Please set down exactly the lines of the listing below from the line containing "Bildungseinrichtungen (77, 979)" through the line containing "2. Espresso (28, 285)", both lines included, leaving out all other lines.

+ + + + +

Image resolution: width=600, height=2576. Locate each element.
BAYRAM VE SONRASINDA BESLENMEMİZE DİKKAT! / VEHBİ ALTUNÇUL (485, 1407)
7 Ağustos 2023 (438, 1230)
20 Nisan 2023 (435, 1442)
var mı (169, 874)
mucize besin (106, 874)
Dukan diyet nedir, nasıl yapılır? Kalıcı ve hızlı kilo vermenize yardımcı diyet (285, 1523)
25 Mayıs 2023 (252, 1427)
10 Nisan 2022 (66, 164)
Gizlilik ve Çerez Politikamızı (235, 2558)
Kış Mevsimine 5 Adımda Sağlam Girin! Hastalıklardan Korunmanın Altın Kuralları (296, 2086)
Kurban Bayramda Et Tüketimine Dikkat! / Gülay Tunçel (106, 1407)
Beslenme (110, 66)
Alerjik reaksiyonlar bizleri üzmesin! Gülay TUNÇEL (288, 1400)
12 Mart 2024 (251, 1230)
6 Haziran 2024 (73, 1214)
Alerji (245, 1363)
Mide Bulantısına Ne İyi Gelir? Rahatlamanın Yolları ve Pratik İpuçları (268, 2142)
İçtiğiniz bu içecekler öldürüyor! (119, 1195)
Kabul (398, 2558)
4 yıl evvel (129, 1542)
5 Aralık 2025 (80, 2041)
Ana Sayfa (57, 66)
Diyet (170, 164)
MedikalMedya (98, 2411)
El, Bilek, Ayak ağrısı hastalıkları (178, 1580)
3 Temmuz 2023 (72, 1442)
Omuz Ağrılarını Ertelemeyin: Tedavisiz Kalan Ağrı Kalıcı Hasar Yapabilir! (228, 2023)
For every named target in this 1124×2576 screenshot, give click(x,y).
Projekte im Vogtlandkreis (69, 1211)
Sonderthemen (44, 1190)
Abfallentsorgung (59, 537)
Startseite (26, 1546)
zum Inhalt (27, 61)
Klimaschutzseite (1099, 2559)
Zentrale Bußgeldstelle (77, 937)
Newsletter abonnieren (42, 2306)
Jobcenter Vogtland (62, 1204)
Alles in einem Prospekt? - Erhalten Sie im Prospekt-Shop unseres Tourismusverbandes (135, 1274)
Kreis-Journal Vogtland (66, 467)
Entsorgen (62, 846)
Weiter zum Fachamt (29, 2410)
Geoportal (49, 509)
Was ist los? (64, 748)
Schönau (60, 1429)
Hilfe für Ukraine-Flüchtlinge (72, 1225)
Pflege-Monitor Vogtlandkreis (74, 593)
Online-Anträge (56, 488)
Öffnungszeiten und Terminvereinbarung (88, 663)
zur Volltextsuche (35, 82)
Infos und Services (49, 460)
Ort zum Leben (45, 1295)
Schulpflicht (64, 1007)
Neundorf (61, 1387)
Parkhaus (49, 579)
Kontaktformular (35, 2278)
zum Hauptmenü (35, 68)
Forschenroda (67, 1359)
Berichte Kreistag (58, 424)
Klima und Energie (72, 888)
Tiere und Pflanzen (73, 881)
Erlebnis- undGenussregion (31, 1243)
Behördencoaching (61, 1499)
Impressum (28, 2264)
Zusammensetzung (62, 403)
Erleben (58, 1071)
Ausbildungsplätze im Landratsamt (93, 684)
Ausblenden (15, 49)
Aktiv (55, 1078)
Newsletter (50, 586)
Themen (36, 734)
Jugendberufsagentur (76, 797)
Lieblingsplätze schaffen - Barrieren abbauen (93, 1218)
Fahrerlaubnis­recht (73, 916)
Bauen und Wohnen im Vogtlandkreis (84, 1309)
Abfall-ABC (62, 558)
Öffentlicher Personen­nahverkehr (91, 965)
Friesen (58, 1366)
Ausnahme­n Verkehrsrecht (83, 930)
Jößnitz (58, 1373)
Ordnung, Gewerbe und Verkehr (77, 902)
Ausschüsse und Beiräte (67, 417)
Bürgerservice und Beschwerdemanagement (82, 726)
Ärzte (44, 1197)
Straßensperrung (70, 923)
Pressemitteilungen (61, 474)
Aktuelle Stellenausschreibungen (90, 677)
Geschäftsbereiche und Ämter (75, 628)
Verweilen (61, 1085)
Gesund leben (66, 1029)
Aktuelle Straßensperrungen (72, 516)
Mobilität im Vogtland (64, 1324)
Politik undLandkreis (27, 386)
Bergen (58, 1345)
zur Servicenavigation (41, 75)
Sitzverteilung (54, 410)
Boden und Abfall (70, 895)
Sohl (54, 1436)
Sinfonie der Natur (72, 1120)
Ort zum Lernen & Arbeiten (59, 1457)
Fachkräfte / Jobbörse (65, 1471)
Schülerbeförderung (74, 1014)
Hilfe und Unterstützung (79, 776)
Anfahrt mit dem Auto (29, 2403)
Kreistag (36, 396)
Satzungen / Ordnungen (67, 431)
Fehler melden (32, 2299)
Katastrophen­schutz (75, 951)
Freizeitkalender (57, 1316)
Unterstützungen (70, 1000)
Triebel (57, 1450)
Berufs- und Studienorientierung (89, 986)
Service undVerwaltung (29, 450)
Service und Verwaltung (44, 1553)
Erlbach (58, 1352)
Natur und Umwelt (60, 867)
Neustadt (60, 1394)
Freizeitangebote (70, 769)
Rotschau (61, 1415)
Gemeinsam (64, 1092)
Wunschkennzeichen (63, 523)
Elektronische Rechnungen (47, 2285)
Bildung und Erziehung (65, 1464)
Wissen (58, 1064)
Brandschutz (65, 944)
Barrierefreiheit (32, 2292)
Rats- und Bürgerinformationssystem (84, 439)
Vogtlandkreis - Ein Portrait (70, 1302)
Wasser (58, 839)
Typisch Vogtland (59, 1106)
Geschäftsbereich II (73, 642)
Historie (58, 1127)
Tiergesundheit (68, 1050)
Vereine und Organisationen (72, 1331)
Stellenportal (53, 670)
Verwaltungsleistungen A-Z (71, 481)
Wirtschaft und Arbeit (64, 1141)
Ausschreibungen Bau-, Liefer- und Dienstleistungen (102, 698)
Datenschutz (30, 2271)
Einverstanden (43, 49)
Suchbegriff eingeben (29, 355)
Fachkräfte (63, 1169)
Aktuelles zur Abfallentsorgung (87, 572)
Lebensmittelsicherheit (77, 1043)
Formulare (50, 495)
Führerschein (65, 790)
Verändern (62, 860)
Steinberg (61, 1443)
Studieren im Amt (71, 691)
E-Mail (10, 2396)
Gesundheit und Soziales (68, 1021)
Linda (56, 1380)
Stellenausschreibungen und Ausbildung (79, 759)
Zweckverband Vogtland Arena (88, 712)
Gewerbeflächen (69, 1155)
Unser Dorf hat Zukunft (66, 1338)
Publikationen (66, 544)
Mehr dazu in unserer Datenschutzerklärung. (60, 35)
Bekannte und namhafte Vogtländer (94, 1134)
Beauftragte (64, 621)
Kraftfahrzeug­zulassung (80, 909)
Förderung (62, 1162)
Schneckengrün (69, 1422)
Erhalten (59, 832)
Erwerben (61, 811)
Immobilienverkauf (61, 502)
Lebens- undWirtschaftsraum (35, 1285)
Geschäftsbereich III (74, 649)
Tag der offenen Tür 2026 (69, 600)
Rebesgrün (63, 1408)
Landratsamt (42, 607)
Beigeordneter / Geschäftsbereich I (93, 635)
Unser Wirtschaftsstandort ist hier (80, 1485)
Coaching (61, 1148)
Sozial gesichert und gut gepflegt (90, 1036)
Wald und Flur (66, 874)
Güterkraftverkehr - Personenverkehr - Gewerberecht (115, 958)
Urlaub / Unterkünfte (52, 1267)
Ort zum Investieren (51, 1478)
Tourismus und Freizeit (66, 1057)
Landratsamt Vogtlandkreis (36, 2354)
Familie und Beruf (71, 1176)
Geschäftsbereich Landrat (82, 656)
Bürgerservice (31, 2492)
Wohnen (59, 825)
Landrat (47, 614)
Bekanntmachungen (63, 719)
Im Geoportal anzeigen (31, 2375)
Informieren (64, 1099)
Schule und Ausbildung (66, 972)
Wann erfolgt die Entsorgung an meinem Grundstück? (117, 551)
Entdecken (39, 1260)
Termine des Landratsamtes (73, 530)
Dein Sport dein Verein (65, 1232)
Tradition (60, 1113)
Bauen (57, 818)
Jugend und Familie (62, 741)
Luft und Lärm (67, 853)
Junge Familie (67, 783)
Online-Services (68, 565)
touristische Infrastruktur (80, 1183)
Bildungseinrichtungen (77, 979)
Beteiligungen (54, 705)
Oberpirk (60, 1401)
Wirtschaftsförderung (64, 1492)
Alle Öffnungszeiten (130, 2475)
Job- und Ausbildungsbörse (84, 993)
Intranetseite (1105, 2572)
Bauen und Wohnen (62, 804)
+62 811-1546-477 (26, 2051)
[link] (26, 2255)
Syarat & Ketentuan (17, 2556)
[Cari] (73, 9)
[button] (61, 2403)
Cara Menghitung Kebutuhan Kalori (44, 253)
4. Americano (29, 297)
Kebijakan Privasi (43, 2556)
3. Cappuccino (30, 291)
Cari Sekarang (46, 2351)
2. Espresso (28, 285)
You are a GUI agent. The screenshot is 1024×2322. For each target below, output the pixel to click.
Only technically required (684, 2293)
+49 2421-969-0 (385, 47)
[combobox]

+ + + + +

Result of the task:
Bildungseinrichtungen (77, 979)
Beteiligungen (54, 705)
Oberpirk (60, 1401)
Wirtschaftsförderung (64, 1492)
Alle Öffnungszeiten (130, 2475)
Job- und Ausbildungsbörse (84, 993)
Intranetseite (1105, 2572)
Bauen und Wohnen (62, 804)
+62 811-1546-477 (26, 2051)
[link] (26, 2255)
Syarat & Ketentuan (17, 2556)
[Cari] (73, 9)
[button] (61, 2403)
Cara Menghitung Kebutuhan Kalori (44, 253)
4. Americano (29, 297)
Kebijakan Privasi (43, 2556)
3. Cappuccino (30, 291)
Cari Sekarang (46, 2351)
2. Espresso (28, 285)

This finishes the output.